REQUIREMENT.
Could you output everything from the line containing "Where should I" down to the end of the records as a Markdown table with the columns Row and Line, one row per line and blank lines skipped? Leave the pictures out.

(Dataset entries)
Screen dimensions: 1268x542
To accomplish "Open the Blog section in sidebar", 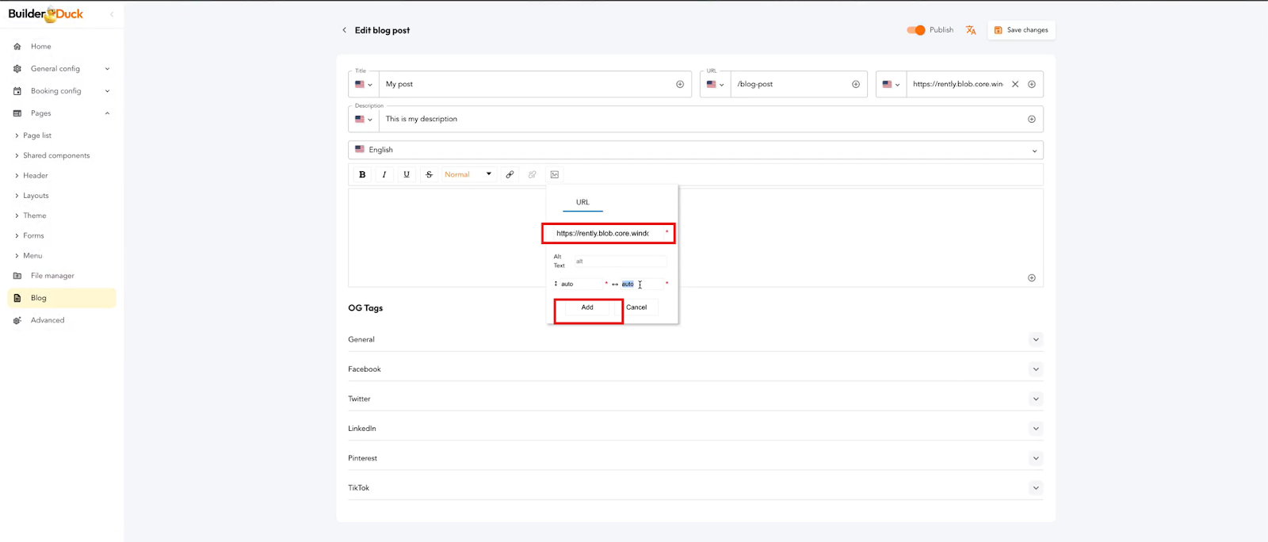I will click(39, 298).
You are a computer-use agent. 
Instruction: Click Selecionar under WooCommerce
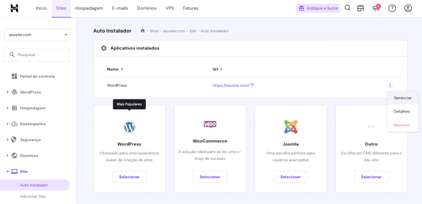click(210, 177)
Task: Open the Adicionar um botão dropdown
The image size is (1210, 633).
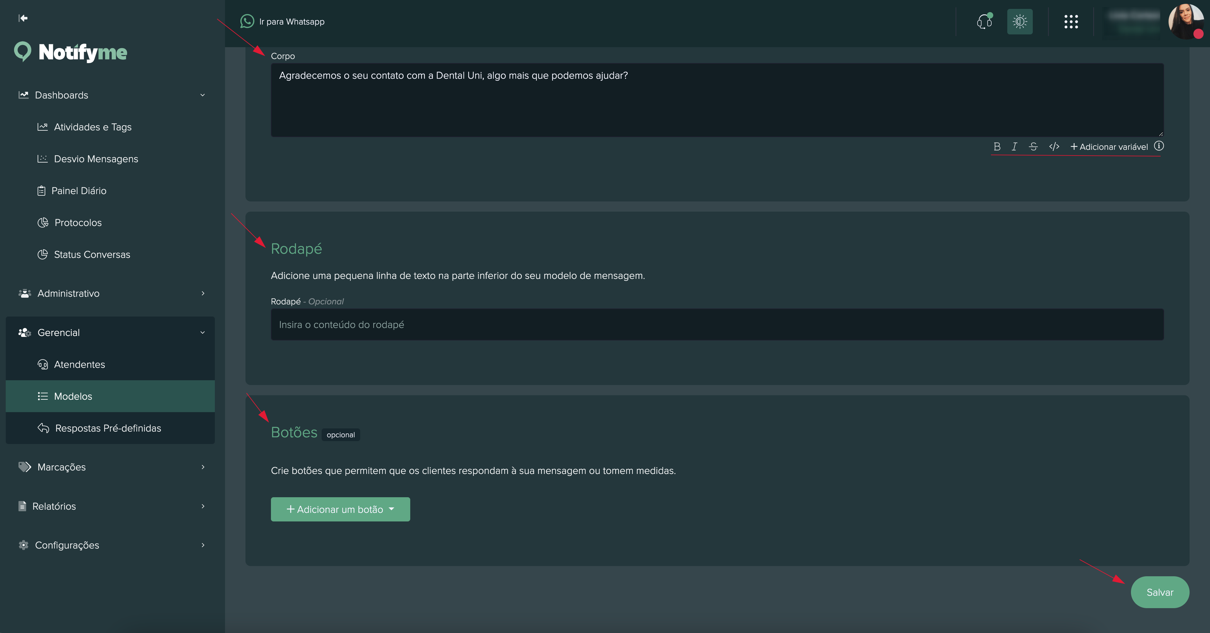Action: [x=340, y=509]
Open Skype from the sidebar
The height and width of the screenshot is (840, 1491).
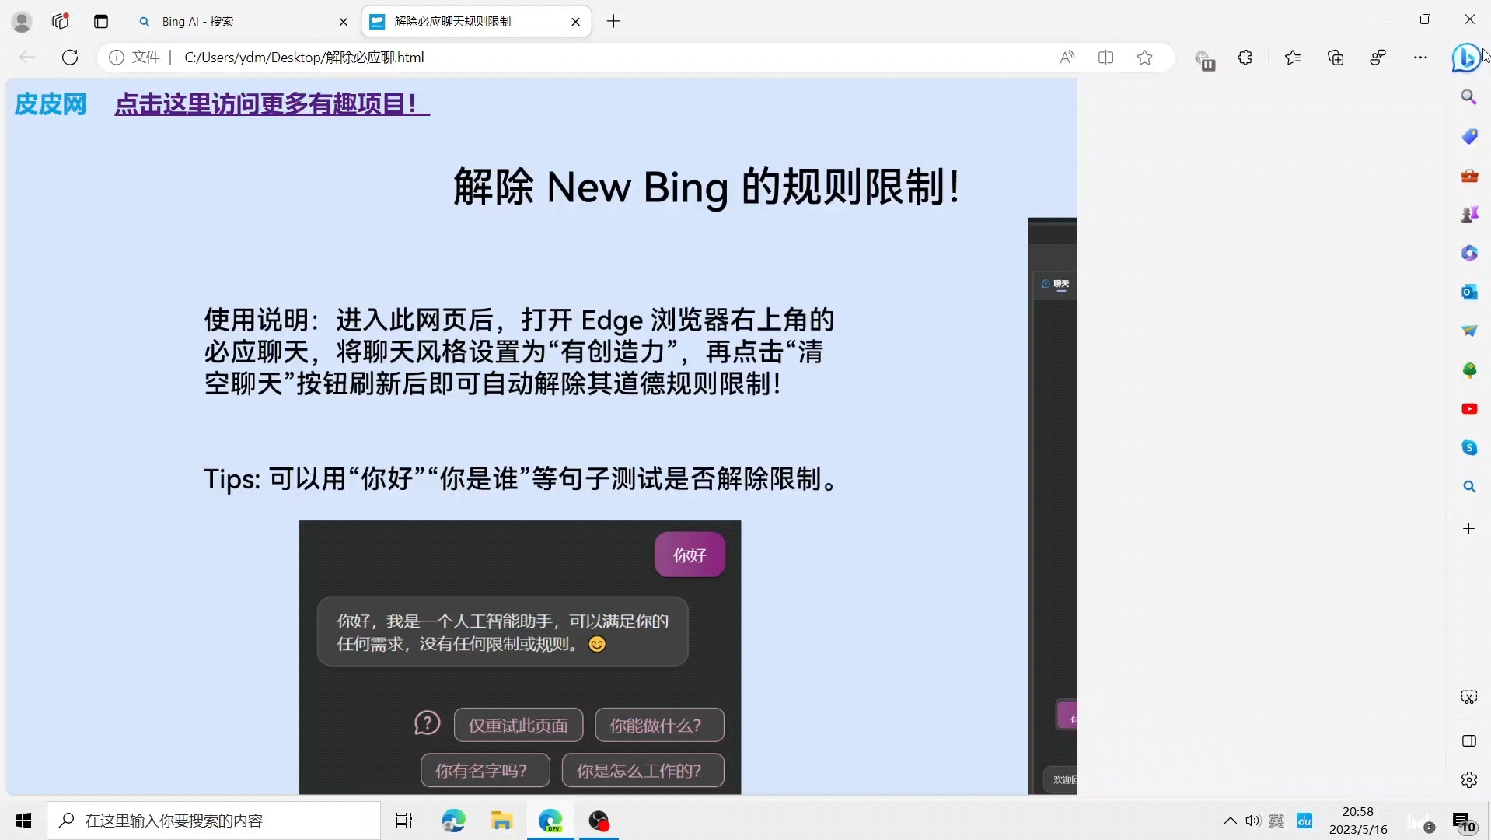(1469, 448)
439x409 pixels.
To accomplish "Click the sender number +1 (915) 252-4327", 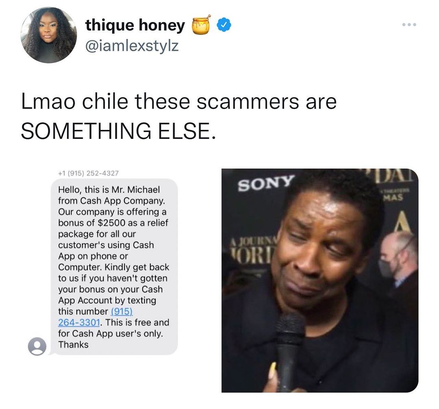I will [89, 173].
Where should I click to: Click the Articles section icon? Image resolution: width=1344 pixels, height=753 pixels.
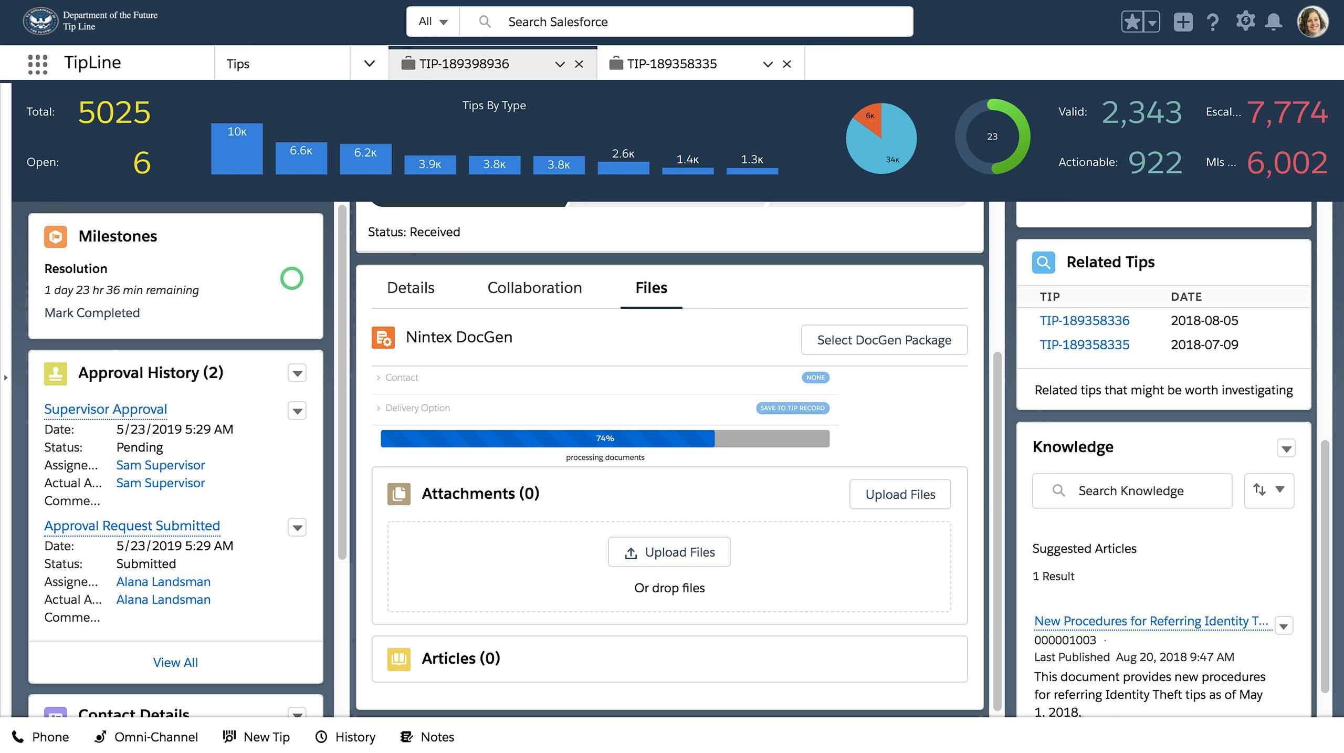pos(398,658)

COMPLETED EXERCISE.
| Row | Line |
|---|---|
| 1 | Where should I click to: Click the Articles section icon? Image resolution: width=1344 pixels, height=753 pixels. |
| 2 | pos(398,658) |